Agentes da Polícia Federal estão fazendo buscas desde esta quarta-feira (1) para localizar e prender o empresário Marcelo Paes Fernandez Conde, de 65 anos, após o Supremo Tribunal Federal decretar sua prisão preventiva. Conde é suspeito de financiar um esquema de obtenção ilícita de dados fiscais sigilosos pertencentes a Viviane Barci de Moraes, esposa do ministro Alexandre de Moraes, além de outras autoridades de alto escalão.

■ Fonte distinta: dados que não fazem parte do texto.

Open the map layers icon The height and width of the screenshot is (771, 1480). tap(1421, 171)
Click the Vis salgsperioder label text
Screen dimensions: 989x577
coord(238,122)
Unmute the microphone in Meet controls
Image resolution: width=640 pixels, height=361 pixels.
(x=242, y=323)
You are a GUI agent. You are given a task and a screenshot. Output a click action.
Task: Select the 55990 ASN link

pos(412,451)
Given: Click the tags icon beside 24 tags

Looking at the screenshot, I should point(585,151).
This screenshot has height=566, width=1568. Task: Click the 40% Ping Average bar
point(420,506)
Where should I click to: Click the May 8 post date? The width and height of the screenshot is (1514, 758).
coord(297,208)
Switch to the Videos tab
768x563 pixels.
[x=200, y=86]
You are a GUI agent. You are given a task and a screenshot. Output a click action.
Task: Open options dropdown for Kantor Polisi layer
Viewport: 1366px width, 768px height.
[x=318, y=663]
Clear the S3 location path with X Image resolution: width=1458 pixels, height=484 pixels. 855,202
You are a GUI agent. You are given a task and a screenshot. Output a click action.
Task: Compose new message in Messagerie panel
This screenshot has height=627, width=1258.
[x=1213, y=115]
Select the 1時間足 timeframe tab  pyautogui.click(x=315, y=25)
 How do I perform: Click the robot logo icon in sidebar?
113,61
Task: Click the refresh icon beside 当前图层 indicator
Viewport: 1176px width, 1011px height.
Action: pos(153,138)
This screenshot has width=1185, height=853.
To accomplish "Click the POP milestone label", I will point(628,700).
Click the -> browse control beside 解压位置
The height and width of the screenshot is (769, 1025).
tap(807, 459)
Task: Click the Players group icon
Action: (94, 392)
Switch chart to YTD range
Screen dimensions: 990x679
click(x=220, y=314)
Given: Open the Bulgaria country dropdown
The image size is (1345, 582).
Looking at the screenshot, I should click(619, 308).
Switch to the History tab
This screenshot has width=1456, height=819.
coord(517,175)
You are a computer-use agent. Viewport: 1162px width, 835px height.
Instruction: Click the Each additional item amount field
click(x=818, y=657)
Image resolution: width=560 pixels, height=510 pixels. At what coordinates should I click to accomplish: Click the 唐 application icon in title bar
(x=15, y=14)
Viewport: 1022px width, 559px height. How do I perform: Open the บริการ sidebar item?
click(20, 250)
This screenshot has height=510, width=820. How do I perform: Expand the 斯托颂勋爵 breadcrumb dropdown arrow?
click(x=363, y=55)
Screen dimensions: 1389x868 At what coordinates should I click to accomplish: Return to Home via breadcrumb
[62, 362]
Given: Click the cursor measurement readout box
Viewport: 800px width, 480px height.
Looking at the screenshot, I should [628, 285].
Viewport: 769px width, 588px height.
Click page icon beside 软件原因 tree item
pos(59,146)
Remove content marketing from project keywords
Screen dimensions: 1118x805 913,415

A ação faz parte de um desdobramento da “Operação Exfil”, que investiga uma rede estruturada de vazamento de informações da Receita Federal.
Conde, cujo paradeiro permanece incerto desde a emissão do mandado de prisão, é filho do falecido Luiz Paulo Conde, arquiteto que foi prefeito do Rio de Janeiro e vice-governador do Estado.
A mecânica do esquema
De acordo com documentos judiciais e relatórios da Polícia Federal, Conde teria atuado como um cliente final de um mercado paralelo de informações confidenciais. A investigação aponta que ele teria encomendado um “pacote de dados” ao contador Washington Travassos de Azevedo — anteriormente detido — mediante o fornecimento de listas de CPFs e pagamentos em espécie no valor de R$ 4.500 por lote de declarações fiscais.
A Procuradoria-Geral da República (PGR) identificou que a rede de espionagem acessou indevidamente os registros de 1.819 contribuintes. Entre as vítimas estão:
- Ministros do Supremo Tribunal Federal e do Tribunal de Contas da União;
- Membros do Congresso Nacional;
- Dirigentes de agências reguladoras e empresários.
Fundamentos da Prisão
Ao autorizar a prisão preventiva e seis mandados de busca e apreensão em São Paulo e no Rio de Janeiro, o ministro Alexandre de Moraes fundamentou a decisão na necessidade de interromper a cadeia de comercialização de dados e identificar novos envolvidos.
“A apreensão de dispositivos eletrônicos revela-se medida indispensável”, afirmou o ministro em sua decisão, destacando que comunicações em nuvem e aplicativos de mensagens podem revelar a real dimensão das atividades do investigado.
A investigação revelou que o esquema contava com a colaboração de servidores públicos e funcionários terceirizados — incluindo vigilantes e funcionários do Serpro cedidos à Receita Federal — que utilizavam suas credenciais funcionais para extrair dados protegidos para fins privados e ilícitos.
Até o fechamento desta reportagem, a defesa de Conde não havia emitido um comunicado oficial sobre as acusações.